One of the most significant Cold War events occurring before the Cuban Missile Crisis happened on May 1, 1960 when the Soviet military shot down an unarmed U2 spy plane as it flew over Soviet airspace. Piloted by civilian Francis Gary Power, the United States government would go on to vehemently deny the plane was being used for intelligence purposes, claiming the aircraft was being utilized for purposes of weather research (Soviet Note to the United States).

However, in a note sent on May 10, 1960 to U.S. government officials, the Soviets claimed the U2 was sent for “hostile purposes,” meaning its experts had known the nature and use of the air plane and the United States had essentially been caught with its proverbial pants down. The tone of this communiqué is quite smug, evidenced by the fact that the Soviets more or less rub the collective noses of the actions of U.S. by leveling the official version as being “complete absurdity.” (Soviet Note to the United States) The Soviet position is somewhat understandable and perhaps if the situation would have been the other way around the Americans would have conducted the same sort of posturing.

However, instead of openly admitting to spying on the Soviets, the position taken by U.S. representatives was one of obfuscation. In a statement by Secretary of State Christian A. Herter, released on May 23, 1960, he goes on to describe a litany of rationalizations to gain support from U.S. allies and American citizens alike. This statement goes to great lengths to describe the nature of Soviet aggression, by citing the military takeover of Czechoslovakia, and the existing hostilities in both Korea and Vietnam (Herter).

Much of what is contained in Secretary Herter’s statement actually appears to be based on fact: the nature of Soviet post-war aggression, and; relatively free access to the free world for purposes of developing a vast espionage network. The Secretary even cites efforts by President Eisenhower to open air space over the United States and the Soviet Union so that air travel could be unencumbered, especially as this may related to commerce and trade (Herter). However true the facts may be, it would seem that America’s attempts at obscuring its actions and purposes for flying the U2 over Soviet air space were all for naught.
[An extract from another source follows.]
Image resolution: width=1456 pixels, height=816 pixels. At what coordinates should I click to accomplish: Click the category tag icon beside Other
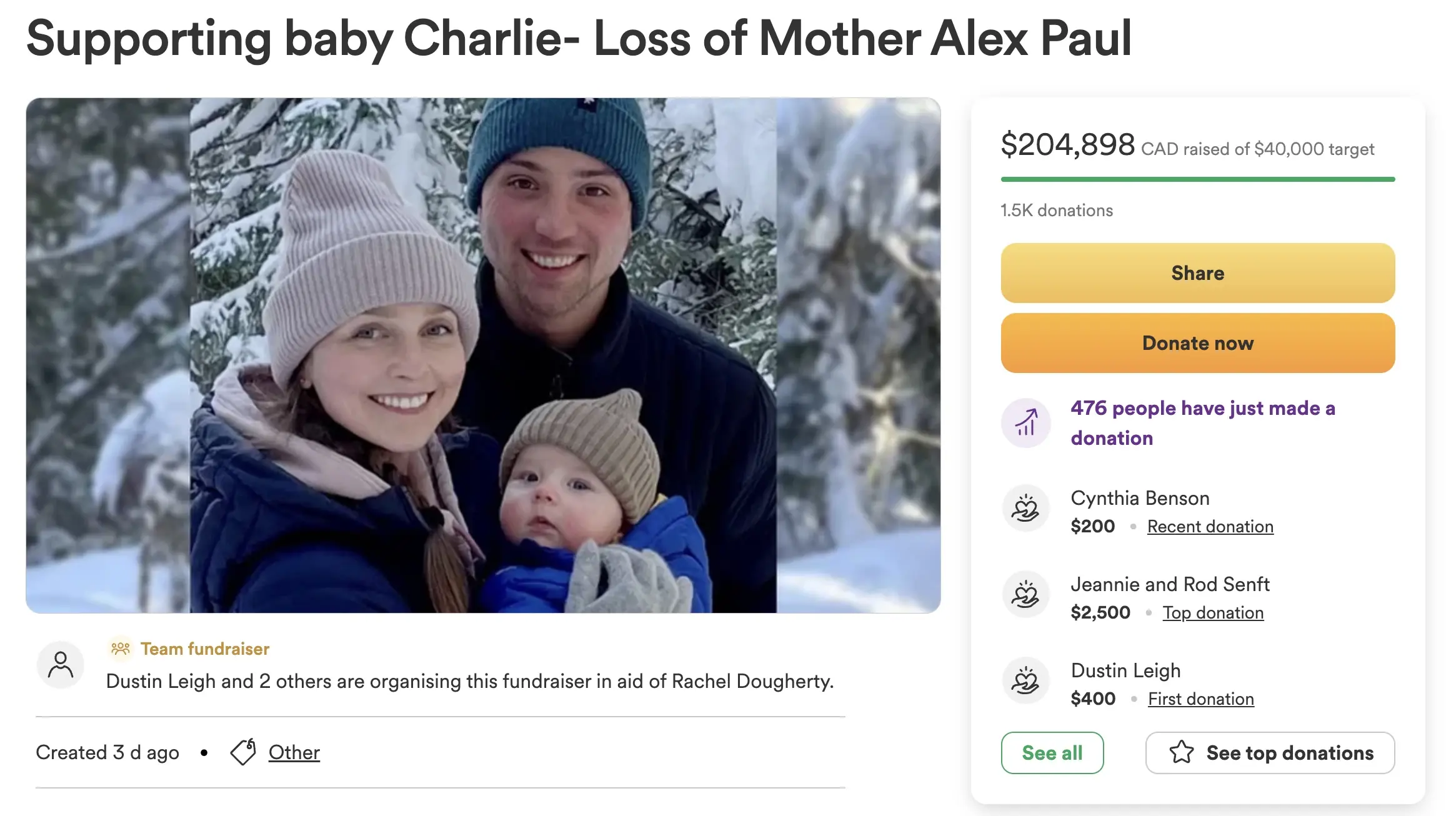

In the case of the U2 spy plane incident it does indeed appear that the United States government had been exposed. But, this was the nature of the Cold War, when similar efforts to collect intelligence would come to the fore from time to time. There are two elements to this story that are interesting as well as relatively amusing. First, the indignation of Soviet authorities was no more than bluster combined with a certain amount of braggadocio because in this particular case it was not their actions that had caused the row. Secondly, the response by representatives of the United States government was to decidedly obscure the fact that it had actually been caught spying on the Soviet by reasserting the nature of Soviet aggression. This public relations attempt was as feign as it would eventually be a failure. This back and forth quality, pitting U.S. and Soviet intentions through the use of obfuscation was central to the Cold War, and would appear to remain at its core up until the end of the Soviet regime.